[Data entries]
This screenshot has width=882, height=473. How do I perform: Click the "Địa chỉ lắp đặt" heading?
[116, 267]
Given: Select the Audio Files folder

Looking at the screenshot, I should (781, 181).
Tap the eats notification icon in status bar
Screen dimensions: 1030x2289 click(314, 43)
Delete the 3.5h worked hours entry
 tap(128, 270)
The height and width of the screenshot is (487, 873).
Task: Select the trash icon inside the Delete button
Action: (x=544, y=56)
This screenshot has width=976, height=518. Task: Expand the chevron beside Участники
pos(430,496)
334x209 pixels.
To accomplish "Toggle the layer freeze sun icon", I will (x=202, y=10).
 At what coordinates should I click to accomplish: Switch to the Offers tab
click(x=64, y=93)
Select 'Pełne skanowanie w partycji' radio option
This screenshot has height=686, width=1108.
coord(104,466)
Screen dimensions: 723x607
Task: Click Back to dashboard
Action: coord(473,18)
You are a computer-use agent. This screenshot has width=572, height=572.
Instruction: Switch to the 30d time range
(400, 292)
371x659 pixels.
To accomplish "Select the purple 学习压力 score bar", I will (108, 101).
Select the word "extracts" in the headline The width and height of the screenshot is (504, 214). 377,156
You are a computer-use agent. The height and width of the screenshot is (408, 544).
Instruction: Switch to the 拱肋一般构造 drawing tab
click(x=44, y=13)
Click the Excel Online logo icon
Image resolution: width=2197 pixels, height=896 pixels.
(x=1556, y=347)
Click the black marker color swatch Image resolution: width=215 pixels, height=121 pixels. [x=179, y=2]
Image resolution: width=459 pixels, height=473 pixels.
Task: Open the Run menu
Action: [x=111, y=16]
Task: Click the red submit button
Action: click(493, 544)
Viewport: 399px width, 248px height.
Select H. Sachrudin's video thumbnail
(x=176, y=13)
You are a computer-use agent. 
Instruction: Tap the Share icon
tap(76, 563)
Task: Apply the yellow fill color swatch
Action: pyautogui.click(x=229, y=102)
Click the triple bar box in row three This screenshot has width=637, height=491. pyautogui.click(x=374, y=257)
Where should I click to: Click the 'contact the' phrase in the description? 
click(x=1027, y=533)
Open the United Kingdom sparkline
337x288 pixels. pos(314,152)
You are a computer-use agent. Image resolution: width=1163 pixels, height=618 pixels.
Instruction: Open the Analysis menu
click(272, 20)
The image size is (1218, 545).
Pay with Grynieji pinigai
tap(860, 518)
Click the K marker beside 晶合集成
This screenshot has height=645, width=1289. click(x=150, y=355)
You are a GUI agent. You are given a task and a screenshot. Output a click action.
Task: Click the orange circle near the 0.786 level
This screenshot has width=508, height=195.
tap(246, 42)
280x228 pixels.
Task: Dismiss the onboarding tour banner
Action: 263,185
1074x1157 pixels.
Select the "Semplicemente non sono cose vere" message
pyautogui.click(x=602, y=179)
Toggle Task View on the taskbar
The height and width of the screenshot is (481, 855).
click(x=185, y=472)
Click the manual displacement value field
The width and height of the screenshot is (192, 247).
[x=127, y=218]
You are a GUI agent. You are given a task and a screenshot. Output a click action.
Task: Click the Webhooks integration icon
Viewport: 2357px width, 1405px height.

# [TASK TO CARRY OUT]
Once you find the string "Viewport" in a line of the records, copy that line.

# [TASK RESPONSE]
Viewport: 399px width, 248px height.
Viewport: 2357px width, 1405px height.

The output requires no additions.